Action item: The copy you produce must repeat each record exactly and contain no pictures.

::::::::

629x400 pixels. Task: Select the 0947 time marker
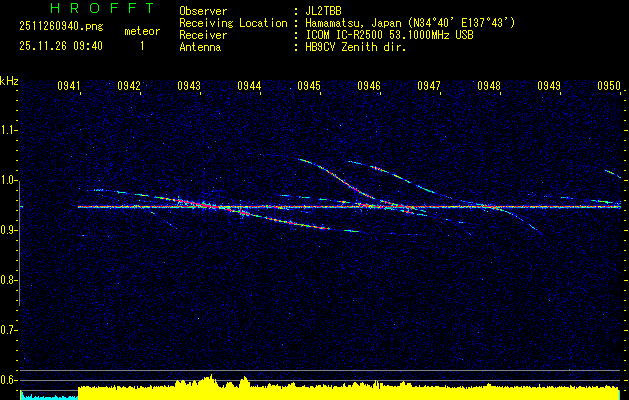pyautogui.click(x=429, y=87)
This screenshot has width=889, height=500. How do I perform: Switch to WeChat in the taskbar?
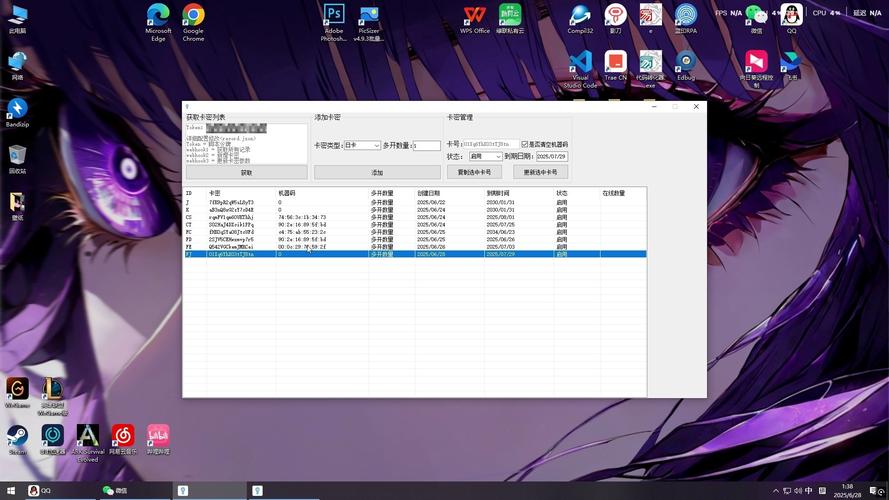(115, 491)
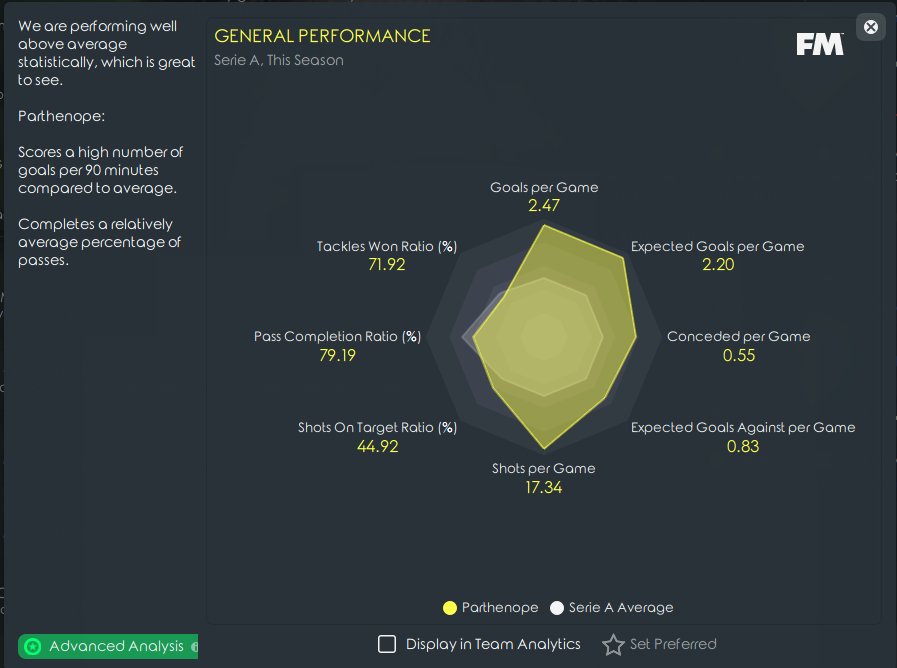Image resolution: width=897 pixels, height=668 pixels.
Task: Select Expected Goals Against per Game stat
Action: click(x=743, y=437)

::::::::

Exercise output:
629x400 pixels. Task: Select the 0947 time marker
pyautogui.click(x=429, y=87)
This screenshot has width=889, height=500. How do I perform: Switch to WeChat in the taskbar?
(115, 491)
Image resolution: width=897 pixels, height=668 pixels.
Task: Select Expected Goals Against per Game stat
Action: click(x=743, y=437)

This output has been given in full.